> [Texte de lecture]
Le mouvement des bonnets rouges a dépassé le cadre breton. Nous interrogeons Yves Pelle, président du Parti Breton, notre mouvement frère, pour mieux comprendre de l’intérieur, les raisons de la colère et les perspectives d’avenir. L’Etat aurait du mal à étouffer ce mouvement.
Les licenciements et la pose des portiques de l’écotaxe, sont-ils les déclencheurs de ce mouvement pluriel ?
Comme toujours en pareille circonstance, il y a des facteurs déclencheurs, comme l’écotaxe ou les licenciements économiques, en même temps que des causes plus profondes au malaise traduit par le mouvement de révolte en Bretagne. Du fait de son éloignement des grands centres de consommation européens et du poids qu’y ont des industries fortement impactées par les couts de transport comme l’industrie agro-alimentaire, la Bretagne a très logiquement ressenti l’écotaxe comme un facteur négatif et très discriminant de compétitivité pour son économie. D’où un consensus social pour en demander l’abrogation. De même les restructurations annoncées dans beaucoup d’entreprises emblématiques comme Alcatel, Gad, Doux, PSA, ont révélé les fragilités du territoire et ont attisé les inquiétudes. Mais plus profondément on a pu mesurer à cette occasion combien la Bretagne manquait d’une stratégie de territoire claire, combien elle subissait la complexité et la lourdeur de fonctionnement d’un état centralisé et jacobin, combien le pouvoir régional réel était faible. L’évolution du modèle agricole et agroalimentaire, pourtant à l’origine du miracle économique breton, est une bonne illustration de l’immobilisme et de l’absence de stratégie face à une concurrence européenne qui s’est renforcée au cours des dernières années.
Le ton clairement régionaliste est-il porteur ou est-ce un frein au développement de ce mouvement social ?

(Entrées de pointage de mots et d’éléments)
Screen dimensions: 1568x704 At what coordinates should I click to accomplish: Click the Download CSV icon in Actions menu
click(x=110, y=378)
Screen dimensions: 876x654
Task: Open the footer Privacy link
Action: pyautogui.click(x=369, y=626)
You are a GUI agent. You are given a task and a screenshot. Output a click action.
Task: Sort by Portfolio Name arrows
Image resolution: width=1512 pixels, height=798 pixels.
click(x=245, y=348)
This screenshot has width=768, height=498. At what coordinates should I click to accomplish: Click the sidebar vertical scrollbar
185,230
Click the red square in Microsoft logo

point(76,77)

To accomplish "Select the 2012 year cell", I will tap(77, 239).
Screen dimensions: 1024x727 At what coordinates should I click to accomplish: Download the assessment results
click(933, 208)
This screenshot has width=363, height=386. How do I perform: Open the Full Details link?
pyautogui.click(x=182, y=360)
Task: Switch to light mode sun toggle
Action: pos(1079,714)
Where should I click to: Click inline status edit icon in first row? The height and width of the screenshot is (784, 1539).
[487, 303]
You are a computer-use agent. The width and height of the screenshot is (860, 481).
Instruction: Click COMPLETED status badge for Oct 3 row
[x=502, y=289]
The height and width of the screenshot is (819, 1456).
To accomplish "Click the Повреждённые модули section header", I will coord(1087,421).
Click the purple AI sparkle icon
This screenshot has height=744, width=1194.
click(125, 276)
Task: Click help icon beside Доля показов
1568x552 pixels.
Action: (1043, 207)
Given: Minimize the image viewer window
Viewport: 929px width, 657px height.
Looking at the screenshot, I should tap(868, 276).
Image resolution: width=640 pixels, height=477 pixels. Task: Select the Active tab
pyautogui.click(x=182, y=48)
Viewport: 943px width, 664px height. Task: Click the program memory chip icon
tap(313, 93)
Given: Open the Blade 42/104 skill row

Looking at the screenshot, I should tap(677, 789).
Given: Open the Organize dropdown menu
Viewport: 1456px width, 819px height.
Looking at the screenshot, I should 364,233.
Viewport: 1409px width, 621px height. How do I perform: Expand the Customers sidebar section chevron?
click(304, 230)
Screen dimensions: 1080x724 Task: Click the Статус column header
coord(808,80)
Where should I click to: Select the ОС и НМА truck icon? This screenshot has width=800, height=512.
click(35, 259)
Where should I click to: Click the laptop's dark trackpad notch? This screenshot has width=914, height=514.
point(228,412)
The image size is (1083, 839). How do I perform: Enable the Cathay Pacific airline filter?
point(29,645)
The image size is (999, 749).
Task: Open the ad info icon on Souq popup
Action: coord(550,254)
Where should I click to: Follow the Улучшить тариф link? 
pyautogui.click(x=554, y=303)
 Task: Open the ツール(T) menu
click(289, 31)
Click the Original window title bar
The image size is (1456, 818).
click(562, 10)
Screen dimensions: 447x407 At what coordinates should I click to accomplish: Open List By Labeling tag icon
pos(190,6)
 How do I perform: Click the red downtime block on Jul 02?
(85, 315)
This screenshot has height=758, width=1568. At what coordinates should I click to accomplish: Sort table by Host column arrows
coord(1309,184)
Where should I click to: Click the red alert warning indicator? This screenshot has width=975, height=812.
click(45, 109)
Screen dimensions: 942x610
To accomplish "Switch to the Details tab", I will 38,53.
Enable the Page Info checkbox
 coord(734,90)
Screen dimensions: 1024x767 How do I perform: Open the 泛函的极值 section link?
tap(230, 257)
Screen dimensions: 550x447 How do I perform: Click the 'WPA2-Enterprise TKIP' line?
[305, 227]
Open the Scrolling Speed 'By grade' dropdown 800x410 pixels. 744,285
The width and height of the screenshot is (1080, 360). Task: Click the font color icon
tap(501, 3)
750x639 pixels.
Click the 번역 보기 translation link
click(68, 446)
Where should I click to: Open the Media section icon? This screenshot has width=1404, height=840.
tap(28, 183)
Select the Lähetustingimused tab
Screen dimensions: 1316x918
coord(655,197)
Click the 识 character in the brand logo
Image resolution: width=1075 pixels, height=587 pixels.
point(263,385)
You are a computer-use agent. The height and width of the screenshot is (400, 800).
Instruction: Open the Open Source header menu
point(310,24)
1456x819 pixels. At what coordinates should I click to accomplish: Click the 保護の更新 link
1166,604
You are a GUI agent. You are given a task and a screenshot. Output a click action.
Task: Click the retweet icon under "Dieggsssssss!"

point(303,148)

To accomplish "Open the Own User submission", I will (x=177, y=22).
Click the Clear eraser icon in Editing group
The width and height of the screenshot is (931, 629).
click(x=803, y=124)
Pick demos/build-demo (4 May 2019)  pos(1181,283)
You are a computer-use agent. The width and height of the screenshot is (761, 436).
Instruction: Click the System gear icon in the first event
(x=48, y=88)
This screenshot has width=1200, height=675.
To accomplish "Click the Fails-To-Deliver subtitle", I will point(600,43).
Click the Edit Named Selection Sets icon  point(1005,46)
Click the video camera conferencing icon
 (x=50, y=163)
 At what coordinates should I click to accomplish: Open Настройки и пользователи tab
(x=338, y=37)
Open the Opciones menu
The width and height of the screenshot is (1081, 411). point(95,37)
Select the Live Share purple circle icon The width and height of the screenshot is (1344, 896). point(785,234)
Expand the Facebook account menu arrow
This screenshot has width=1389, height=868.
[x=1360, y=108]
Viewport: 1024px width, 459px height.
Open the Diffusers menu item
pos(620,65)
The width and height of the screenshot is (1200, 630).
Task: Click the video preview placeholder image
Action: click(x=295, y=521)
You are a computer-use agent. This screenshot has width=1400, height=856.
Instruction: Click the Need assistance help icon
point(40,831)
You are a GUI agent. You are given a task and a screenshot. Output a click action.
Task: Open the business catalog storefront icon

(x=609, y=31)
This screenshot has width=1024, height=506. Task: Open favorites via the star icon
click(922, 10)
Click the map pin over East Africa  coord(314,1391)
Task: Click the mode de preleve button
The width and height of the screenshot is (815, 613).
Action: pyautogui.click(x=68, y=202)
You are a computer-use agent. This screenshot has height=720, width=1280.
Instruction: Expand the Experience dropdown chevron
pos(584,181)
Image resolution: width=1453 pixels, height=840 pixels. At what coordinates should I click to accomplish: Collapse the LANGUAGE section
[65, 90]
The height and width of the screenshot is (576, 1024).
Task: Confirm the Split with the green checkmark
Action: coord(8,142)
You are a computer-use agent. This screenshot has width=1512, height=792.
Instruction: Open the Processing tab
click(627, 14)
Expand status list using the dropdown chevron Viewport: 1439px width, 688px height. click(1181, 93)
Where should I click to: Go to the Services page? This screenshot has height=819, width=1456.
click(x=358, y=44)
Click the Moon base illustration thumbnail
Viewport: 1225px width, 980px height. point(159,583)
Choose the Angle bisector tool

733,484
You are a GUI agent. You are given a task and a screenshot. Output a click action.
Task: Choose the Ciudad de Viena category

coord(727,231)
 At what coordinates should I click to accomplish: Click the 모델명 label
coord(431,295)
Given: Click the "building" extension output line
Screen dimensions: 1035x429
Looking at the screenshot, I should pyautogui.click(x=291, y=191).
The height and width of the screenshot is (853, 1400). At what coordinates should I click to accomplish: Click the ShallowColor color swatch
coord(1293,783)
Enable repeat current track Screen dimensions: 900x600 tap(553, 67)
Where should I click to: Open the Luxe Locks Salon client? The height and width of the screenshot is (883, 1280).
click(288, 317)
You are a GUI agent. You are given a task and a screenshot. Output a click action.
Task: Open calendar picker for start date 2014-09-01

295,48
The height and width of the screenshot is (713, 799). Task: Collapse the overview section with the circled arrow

> [Série d’exercices]
(a) Recopiez le passage du texte sur les bonnets rouges qui va de « Le mouvement des » jusqu’à « mouvement pluriel ? », en substituant « suppressions de postes » à « licenciements ».
(b) Répondez à ces questions sur le texte consacré aux bonnets rouges :
(i) Qui est le président du Parti Breton ?
(ii) De quelle mesure un consensus social demande-t-il l’abrogation ?
(iii) Quelle industrie est donnée en exemple d’industrie fortement impactée par les coûts de transport ?
(c) Dressez la liste de toutes les entreprises emblématiques nommées dans le texte sur les bonnets rouges.

> [Exercices corrigés]
(a)
Le mouvement des bonnets rouges a dépassé le cadre breton. Nous interrogeons Yves Pelle, président du Parti Breton, notre mouvement frère, pour mieux comprendre de l’intérieur, les raisons de la colère et les perspectives d’avenir. L’Etat aurait du mal à étouffer ce mouvement.
Les suppressions de postes et la pose des portiques de l’écotaxe, sont-ils les déclencheurs de ce mouvement pluriel ?

(b)
(i) Yves Pelle.
(ii) L’écotaxe.
(iii) L’industrie agro-alimentaire.

(c) Alcatel, Gad, Doux, PSA